CUDA async tutorial? How to use streams, events and so


for a number of reasons I’m stuck with CUDA 1.1, so no automatic async kernel execution.

I’d like to parallelize GPU and CPU work (not just mem copying); it seems that one can use streams and events (at least, that’s what I infer from the SDK “AsyncAPI” example), but the Programming Guide is really brief on the subject.

Is there a tutorial somewhere?

Thanks a lot,


It’s not the answer to your question, but I’m curious–why are you stuck with 1.1?

I’m in the final rush with a project and can’t afford any “surprise” (runtime problems, behavior changes, performances hits and so).

CUDA 2.0beta had strange problems on my reference machine (many segfaults with SDK examples); I choosed to take no risks and stuck with 1.1 for this project, since there are no clear-cut performance gains with 2.0 (I mostly use CUDA FFT by the way).


AFAIK kernel execution has always been asynchroneous.

Now that might be another story regarding asynchroneous calls.

Regarding the crashes, I have had major stability problems with the 2.0 beta, however 2.0 final solved all of those for me. I understand your point of being close the project deadline, so.

I’ve thought a lot about async operation, but haven’t gone down that road. May I ask what specifically you’re thinking about async? What pitfalls do you see in, in your minds-eye like? What benefits do you want?

I have some thoughts on it, but they’re too jumbled to share straight out - I do hope that I can be of some help though.

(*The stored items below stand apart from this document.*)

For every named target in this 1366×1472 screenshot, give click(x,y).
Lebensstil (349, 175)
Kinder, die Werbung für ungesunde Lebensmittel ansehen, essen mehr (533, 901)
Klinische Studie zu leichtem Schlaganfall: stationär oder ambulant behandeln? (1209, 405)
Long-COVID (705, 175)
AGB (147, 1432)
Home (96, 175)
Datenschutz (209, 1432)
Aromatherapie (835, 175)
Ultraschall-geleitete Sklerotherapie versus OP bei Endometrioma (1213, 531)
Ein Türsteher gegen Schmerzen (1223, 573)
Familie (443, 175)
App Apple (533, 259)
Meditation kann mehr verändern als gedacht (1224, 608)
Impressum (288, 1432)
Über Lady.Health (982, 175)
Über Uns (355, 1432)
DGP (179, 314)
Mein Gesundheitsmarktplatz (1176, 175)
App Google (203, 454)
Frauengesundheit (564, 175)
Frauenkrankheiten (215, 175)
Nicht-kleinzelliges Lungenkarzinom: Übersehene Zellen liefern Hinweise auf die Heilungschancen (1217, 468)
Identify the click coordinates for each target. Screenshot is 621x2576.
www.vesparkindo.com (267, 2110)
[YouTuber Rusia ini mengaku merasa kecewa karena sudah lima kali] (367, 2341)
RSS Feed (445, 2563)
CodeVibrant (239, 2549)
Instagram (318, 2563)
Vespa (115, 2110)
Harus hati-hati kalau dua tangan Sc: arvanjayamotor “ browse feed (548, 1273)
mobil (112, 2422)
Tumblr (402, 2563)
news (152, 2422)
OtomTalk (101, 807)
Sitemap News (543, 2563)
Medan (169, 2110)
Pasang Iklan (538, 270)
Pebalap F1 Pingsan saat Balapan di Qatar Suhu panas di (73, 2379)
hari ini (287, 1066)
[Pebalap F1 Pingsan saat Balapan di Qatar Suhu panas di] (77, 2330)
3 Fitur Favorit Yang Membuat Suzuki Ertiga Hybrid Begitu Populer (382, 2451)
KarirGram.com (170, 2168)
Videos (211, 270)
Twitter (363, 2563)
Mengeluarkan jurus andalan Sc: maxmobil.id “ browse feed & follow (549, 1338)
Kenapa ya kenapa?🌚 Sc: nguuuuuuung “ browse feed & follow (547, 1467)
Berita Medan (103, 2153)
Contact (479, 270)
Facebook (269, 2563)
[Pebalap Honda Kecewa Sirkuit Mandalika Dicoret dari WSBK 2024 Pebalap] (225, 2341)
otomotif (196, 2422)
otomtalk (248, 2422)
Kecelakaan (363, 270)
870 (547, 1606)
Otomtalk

Edit: I can second Cuda 2.0’s stability. Btw. The final version is nice. 1.1 and 2.0 can coexist on the same machine, too. Still, in your case, final project rush, I’d probably also stick with 1.1 :)

There’s a point in my application where I have to initialize a series of trascendental polynomials and perform the first 2D FFT of an image.

Since the polynomials stuff contains a lot of branches, I don’t think it would gain a lot if implemented on the GPU; so I was thinking to do it on the CPU while at the same time performing the 2D FFT with CUDA FFT.

So something like

  1. Asynchronously launch CUDA FFT

  2. Initialize polynomials on the CPU

  3. Asynchronously transfer the arrays filled with polynomials values on the GPU

  4. Be sure that the FFT is done and that the arrays were transferred

  5. Start the new calculations on the GPU (between the FFTed array and the polynomials array)

By looking at samples and at the Programming Guide I think this could be done with streams and events, but that’s it. There’s not much depth about those methods.

I would really need some sort of tutorial about that. :huh:

Thank you!